How did Turkish Airlines become the major player in African aviation in under 20 years?
Turkish Airlines is currently operating some 40 routes between Istanbul and destinations across Africa, with the number rising to over 55 in some seasons.
The Turkish flag carrier also operates flights between African cities and European destinations, such as its popular Lagos to Heathrow route.
But how did the Turkish airline become so big in Africa?
Dominating African aviation
If you intend to fly to an exotic African destination such as Mauritius from Europe or Asia, one of your fastest and most economical routes is via Istanbul. The same applies to places ranging from Ivory Coast in the west of the continent to Djibouti in the east.
Operating flights to most African destinations is not free of challenges, given the underdeveloped aviation infrastructure in parts of the continent, but it can be a rewarding enterprise, too.
The Turkish carrier has often cited African routes among its most profitable destinations, and these profits are mainly generated by Africa’s increasing demand for aviation services.
Right time, right place
With many African economies developing at a rapid pace, air travel is becoming increasingly commonplace in Africa. Over the past 20 years, the continent’s demand for flight seats has jumped to 100-150 million seats per year, from under 500,000 before the year 2000.
Turkish Airlines saw the beginnings of this trend in the early 2000s and decided to capitalize on it.
“In 2011, Turkish Airlines flew to 14 African cities. By the end of this year, it will operate 52 routes from Istanbul across Africa, after launching a route to Freetown, the capital of Sierra Leone,” noted a Reuters article from 2017.
But the opportunity was also noticed by others, and Turkish Airlines is now competing not only with local carriers but also with the likes of Qatar Airways and Emirates—each of which currently has at least 30 direct African routes.
Aside from the fact that Istanbul’s geographical location makes it a natural hub, Turkish Airlines’ winning card in the scramble for African aviation market seems to be its affordable tickets prices in return for services which are up to European standards.
The right fleet
Moreover, Turkish Airlines’ fleet seems to suit flights to Africa. The carrier is one of the biggest operators of narrow-body aircraft, which have lower operating costs and fewer seats than wide-body airplanes.
From a total of roughly 340 commercial jets operated by Turkish Airlines, at least 140 of them are narrow-body planes such as Boeing 737 (of various classes) and Airbus A321 Neo.
Such small and low-consumption aircraft can seat around 150 passengers, with a small crew of only four flight attendants, two pilots, and one head steward. As such, direct flights to less well-known destinations make economic sense to Turkish Airlines.

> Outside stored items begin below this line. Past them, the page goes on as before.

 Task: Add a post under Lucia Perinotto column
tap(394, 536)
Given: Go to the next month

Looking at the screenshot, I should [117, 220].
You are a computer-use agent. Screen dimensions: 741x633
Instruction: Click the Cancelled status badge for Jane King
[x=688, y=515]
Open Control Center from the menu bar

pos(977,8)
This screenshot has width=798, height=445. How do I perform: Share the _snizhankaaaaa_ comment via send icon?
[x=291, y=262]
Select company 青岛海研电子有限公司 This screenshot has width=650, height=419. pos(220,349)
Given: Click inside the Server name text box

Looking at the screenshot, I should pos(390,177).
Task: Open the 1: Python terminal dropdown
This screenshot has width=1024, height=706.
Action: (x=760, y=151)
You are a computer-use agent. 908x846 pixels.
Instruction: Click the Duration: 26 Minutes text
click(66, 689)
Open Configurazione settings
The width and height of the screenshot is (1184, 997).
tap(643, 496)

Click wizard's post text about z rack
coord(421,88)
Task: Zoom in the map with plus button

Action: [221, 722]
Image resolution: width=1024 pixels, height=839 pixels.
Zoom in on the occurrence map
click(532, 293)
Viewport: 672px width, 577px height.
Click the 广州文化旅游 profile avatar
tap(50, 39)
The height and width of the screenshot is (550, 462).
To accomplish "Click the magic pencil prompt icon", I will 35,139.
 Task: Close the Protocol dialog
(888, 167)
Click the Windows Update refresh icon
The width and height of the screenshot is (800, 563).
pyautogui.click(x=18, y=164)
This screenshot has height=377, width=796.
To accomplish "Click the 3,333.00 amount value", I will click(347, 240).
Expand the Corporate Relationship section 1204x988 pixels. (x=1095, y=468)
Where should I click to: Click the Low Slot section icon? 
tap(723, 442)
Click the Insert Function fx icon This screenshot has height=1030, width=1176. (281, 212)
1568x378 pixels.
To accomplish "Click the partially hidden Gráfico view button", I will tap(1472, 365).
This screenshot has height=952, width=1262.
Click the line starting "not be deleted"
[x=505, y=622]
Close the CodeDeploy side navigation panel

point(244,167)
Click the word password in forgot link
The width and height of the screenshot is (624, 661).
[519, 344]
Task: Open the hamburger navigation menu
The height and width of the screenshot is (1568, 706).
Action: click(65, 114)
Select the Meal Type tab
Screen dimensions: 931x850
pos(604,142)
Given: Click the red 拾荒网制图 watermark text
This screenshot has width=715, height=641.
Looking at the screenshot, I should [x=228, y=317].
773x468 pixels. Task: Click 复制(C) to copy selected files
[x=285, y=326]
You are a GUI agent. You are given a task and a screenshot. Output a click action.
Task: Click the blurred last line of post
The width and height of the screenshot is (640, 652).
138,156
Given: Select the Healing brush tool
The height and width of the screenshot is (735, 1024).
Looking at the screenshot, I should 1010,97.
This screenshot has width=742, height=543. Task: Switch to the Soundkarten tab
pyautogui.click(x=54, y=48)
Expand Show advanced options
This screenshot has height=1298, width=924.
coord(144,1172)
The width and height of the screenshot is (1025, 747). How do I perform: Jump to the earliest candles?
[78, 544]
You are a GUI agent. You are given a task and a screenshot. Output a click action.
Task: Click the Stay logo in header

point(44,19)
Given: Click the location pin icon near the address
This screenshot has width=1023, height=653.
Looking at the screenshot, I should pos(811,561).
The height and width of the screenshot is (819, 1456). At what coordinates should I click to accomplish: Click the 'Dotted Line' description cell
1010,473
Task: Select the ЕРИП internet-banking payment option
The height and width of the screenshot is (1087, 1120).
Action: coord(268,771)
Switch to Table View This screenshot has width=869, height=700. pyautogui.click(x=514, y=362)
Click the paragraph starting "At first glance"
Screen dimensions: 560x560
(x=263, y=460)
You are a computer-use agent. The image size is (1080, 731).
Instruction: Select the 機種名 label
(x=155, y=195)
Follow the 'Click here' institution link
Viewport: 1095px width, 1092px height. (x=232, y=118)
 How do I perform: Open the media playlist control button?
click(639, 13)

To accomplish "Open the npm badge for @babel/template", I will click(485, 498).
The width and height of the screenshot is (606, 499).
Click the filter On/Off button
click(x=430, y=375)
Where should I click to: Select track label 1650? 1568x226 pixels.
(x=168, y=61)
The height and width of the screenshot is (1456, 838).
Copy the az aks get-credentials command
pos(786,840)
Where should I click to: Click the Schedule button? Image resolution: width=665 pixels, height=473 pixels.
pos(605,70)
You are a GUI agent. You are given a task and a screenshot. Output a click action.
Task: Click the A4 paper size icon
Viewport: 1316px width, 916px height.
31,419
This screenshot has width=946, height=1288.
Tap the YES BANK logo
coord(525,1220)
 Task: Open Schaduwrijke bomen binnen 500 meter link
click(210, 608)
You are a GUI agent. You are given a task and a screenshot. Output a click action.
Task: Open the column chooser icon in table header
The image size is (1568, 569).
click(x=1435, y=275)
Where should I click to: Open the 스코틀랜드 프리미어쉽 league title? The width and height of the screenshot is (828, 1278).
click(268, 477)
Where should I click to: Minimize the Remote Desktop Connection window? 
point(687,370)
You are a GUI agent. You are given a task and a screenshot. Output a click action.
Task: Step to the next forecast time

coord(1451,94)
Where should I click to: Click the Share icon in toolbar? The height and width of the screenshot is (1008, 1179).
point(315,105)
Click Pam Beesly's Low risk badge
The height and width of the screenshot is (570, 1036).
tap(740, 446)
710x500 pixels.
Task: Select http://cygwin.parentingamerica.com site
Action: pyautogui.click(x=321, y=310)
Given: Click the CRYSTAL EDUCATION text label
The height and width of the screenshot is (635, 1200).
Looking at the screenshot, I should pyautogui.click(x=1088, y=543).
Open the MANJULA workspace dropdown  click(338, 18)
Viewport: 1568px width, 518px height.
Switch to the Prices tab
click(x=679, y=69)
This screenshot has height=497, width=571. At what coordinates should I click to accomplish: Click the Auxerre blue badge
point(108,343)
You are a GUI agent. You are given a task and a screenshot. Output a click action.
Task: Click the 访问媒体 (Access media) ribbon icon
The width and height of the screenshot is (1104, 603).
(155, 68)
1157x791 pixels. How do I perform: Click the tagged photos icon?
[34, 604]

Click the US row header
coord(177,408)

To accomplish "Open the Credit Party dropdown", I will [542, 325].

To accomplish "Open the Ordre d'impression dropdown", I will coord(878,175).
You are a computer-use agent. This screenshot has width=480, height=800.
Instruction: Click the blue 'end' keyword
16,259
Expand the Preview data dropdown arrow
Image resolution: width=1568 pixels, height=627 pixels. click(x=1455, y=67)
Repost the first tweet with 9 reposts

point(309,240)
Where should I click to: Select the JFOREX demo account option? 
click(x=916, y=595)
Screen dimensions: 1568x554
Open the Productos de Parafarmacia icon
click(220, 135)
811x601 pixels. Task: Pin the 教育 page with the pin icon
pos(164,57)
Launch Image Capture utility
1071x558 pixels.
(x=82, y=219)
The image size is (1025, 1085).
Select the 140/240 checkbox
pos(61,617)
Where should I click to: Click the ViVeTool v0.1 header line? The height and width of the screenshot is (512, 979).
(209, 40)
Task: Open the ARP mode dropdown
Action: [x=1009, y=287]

Although narrow-body airplanes are not suited to long-haul flights of over five-seven hours, a good chunk of the continent, including all of North Africa and East Africa, happen to be within under seven hours of Istanbul.
Ambitions for the future
Turkish Airlines has been contemplating more routes since mid-2022. “Three destinations in Africa are included as future targets—Aswan (ASW) in Egypt, Hargeisa (HGA) in Somaliland, and Port Sudan (PZU) in Sudan,” according to Routes Online.
Thanks to a handsome net profit of USD700 million reported for the first half of 2022, the carrier has been thinking about the expansion of its fleet; it was announced in September 2022 that Turkish Airlines was placing an order for 70 new jets by 2023.
The absolute majority of the new airplanes will be narrow-body—which will put the airline in an even better position to serve less busy destinations and emerge dominant in the scramble for African aviation.